Multimodal imaging systems

Multimodal imaging is essential for precision intervention. They have already been integrated with platforms such as AMIGO. Future multimodal imaging systems need to provide cross-scale imaging information from macro to micro-levels (e.g. microcells and cellular information). They are particularly useful for assessing both system level and local level impact of the applied therapeutic procedures. Information concerning microcirculation, compound composition, energy metabolism, and oxygen content are all relevant. There is a real-opportunity in integrating MR-safe continuum robot integrated with biphotonic probes and focused energy delivery methods.

Integrated OR-compatible life-supporting equipment

For effective MRI-guided intraoperative robotic surgery, MR-safe/conditional life-supporting equipment is essential to guarantee life maintenance during the surgery. It includes MR-safe/conditional vital sign monitoring devices, anesthesia respirator, syringe pump and power injectors. All equipment needs to work intraoperatively to continuously provide life support without interfering with the imaging and robot operation processes. In this regard, effective shielding and stringent EMC constraints are essential.

Test and regulations

Functional tests and performance tests are essential for MRI-guided robotic system development, including compatibility, distortion, safety, SNR, DoF, payload capability, absolute positioning accuracy, and repeated positioning accuracy. Table 7 outlines the key consideration of different standards that need to be followed in developing MRI-guided surgical robot systems.

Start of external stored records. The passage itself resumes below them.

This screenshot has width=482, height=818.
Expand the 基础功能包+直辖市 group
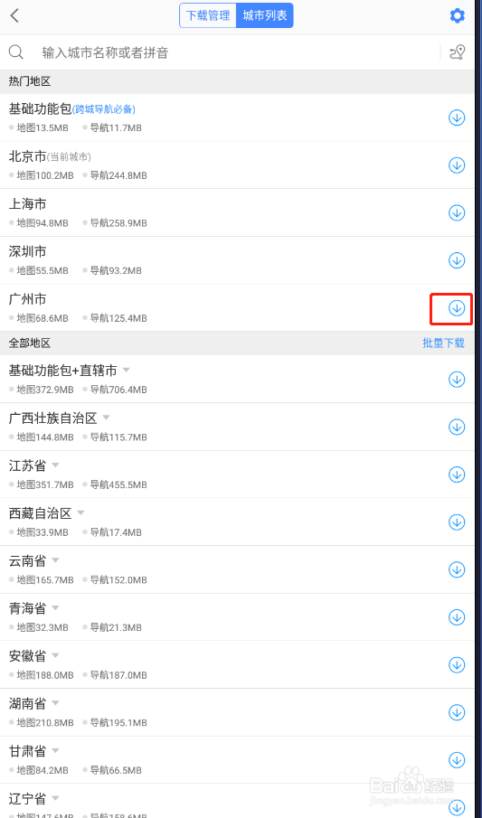(126, 371)
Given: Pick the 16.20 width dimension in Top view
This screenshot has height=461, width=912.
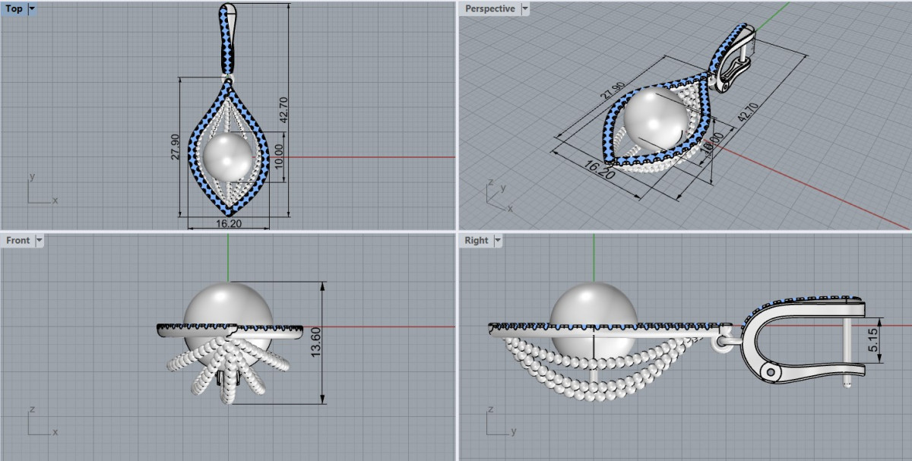Looking at the screenshot, I should coord(229,224).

Table 7 Test requirement and regulation standards to be followed for developing MRI-guided robotic systems

Conclusions

MRI-guided robot intervention is a promising technique that has broad application values because of its safety, versatility, and true theranostic potential. Technically, significant achievements have been made in areas such as actuation, sensing, new materials, interventional instruments, and interactive/real-time MRI. By combining novel sensor and actuator designs with advanced MRI sequences, new clinical breakthroughs are expected. New developments in MR-safe or conditional materials would encompass microstructure control, exploring the composite structure containing metals, polymer, and ceramic, and improving fabrication methods. Future development of MR conditional interventional instruments includes flexible and interchangeable instruments, improved compatibility with the MRI system itself and the robot, and multi-functional operation. For interactive/real-time MRI, leveraging rich preoperative information with AI-assisted reconstruction, image processing, and artifact suppression represents exciting future research directions. These technologies will require close collaboration among different disciplines. All these would contribute to our future pursuit of accurate, safe, multifunctional, and patient-specific therapies for the general population.